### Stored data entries
== Segment start ==
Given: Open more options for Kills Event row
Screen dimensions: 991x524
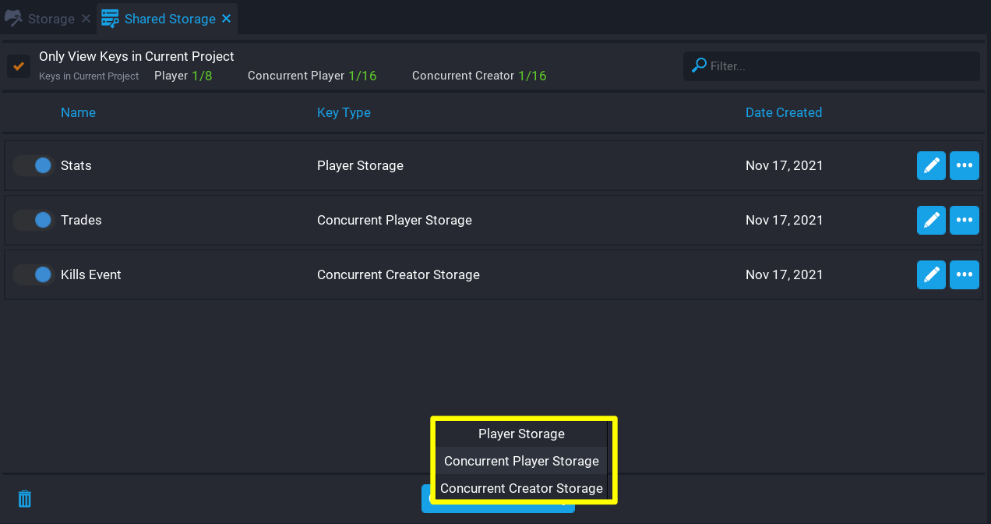Looking at the screenshot, I should tap(965, 274).
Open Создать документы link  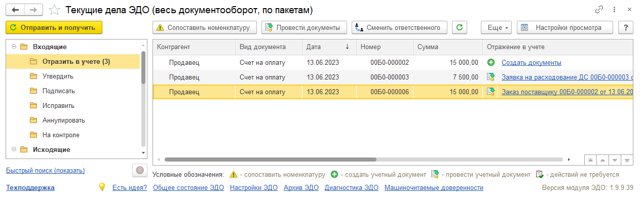(532, 63)
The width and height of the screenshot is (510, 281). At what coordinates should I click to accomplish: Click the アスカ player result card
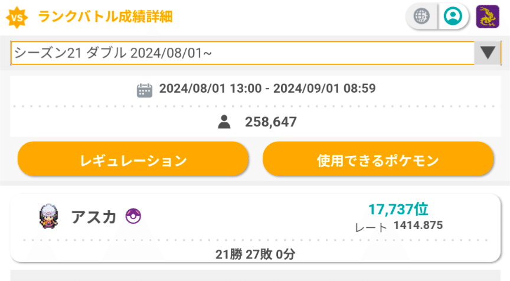pos(256,228)
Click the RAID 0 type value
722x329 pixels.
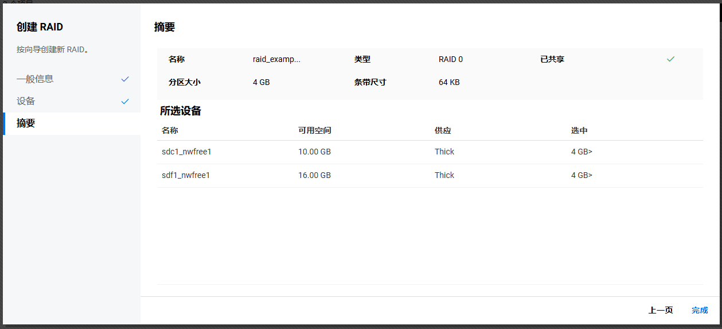[x=451, y=59]
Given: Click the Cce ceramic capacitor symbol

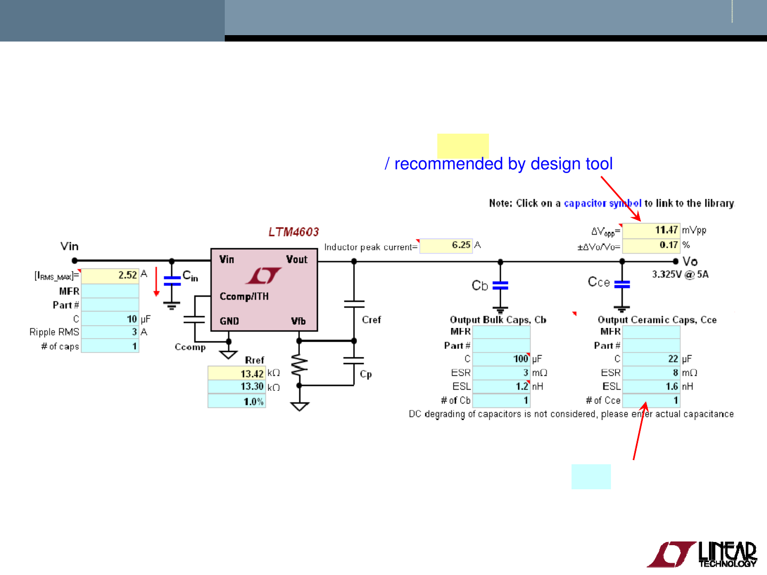Looking at the screenshot, I should point(622,285).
== Segment end ==
### Exercise requirements
Copy only the lines running from the one that holds "Click the RAID 0 type value" through the last line of the data, and include both of those lines. Do not copy any pictures.

### Result of this exercise
Click the RAID 0 type value
722x329 pixels.
[x=451, y=59]
Given: Click the Cce ceramic capacitor symbol

Looking at the screenshot, I should point(622,285).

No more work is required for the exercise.